The Architecture of a Vision-Driven Browser Agent
There are four distinct layers in any production browser agent stack:
- VLM backbone - a vision encoder (ViT) plus a language model, served via vLLM. Receives a base64-encoded screenshot along with the action history, and outputs a grounded action:
click(x=412, y=287),type("search query"),scroll(direction="down"), or similar. - Screenshot pipeline - the headless browser captures the current viewport, encodes it to JPEG or PNG at a configured resolution, and sends it to the VLM inference endpoint.
- Action decoder - parses the VLM text output into concrete Playwright or Puppeteer API calls and executes them against the browser.
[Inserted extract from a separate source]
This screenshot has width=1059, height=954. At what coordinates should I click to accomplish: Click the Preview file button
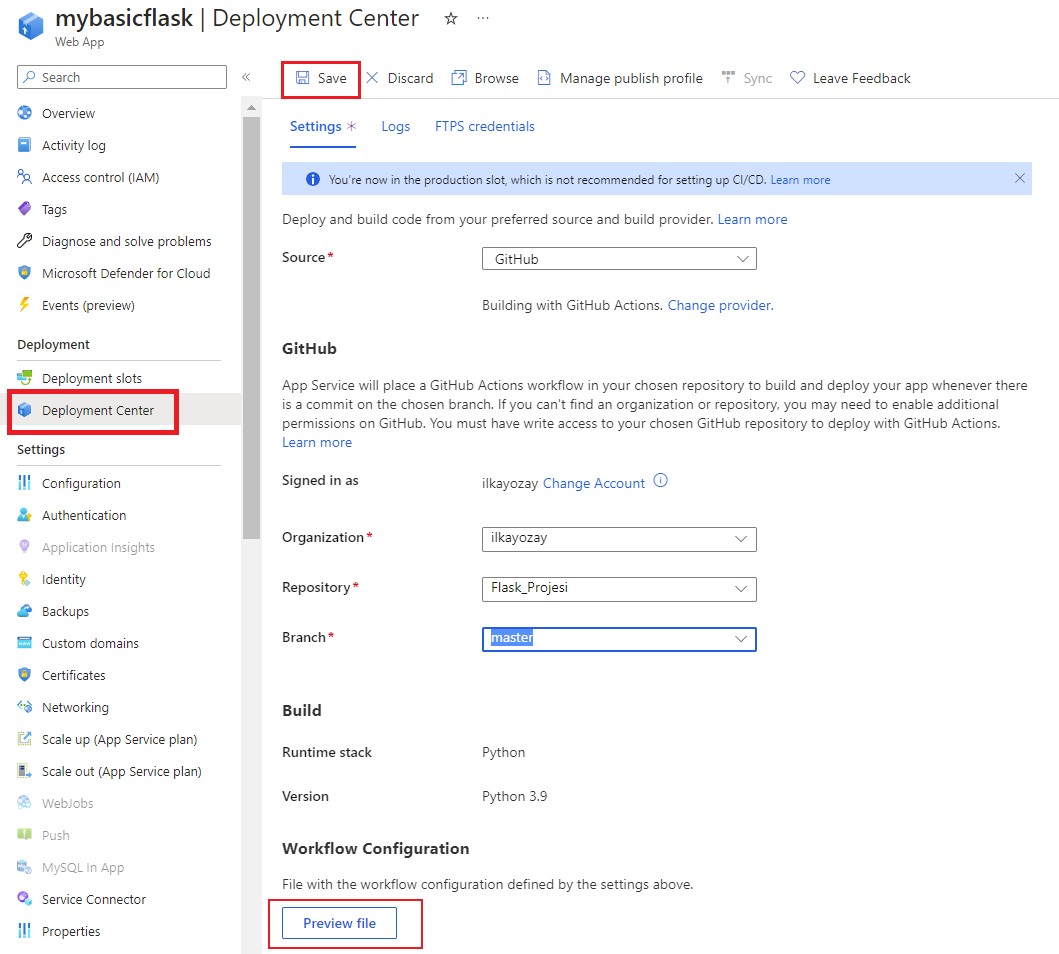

- Sandboxed browser pool - N isolated Chromium processes, each mapped to one agent session, with separate user data directories and optional network namespace isolation.
Here is the data flow:
Browser pool (N workers)
|
|-- [screenshot JPEG/PNG, base64]
v
VLM server (vLLM, localhost:8000)
|
|-- [action text: "click(412, 287)"]
v
Action decoder
|
|-- [Playwright call: page.click('body', position={x:412, y:287})]
v
Browser pool (same worker, next action)Colocating the browser pool on the same node as the VLM means the screenshot transfer in step 2 is a loopback call, not a network hop. For 1080p screenshots at JPEG quality 85 (typically 100-300 KB), this cuts transfer time from 5-30ms to under 1ms.
Choosing Your Vision Backbone
Qwen2.5-VL
The Qwen2.5-VL family (7B and 72B) is the current leader for GUI grounding tasks as of April 2026. ScreenSpot and OSWorld benchmark scores in the 7B-72B range put it ahead of comparable-size alternatives for clicking the correct UI element given a screenshot plus an instruction. Key properties:
- Native high-resolution support via dynamic resolution tiling (NaViT-style), handles 1080p inputs without forced downscaling.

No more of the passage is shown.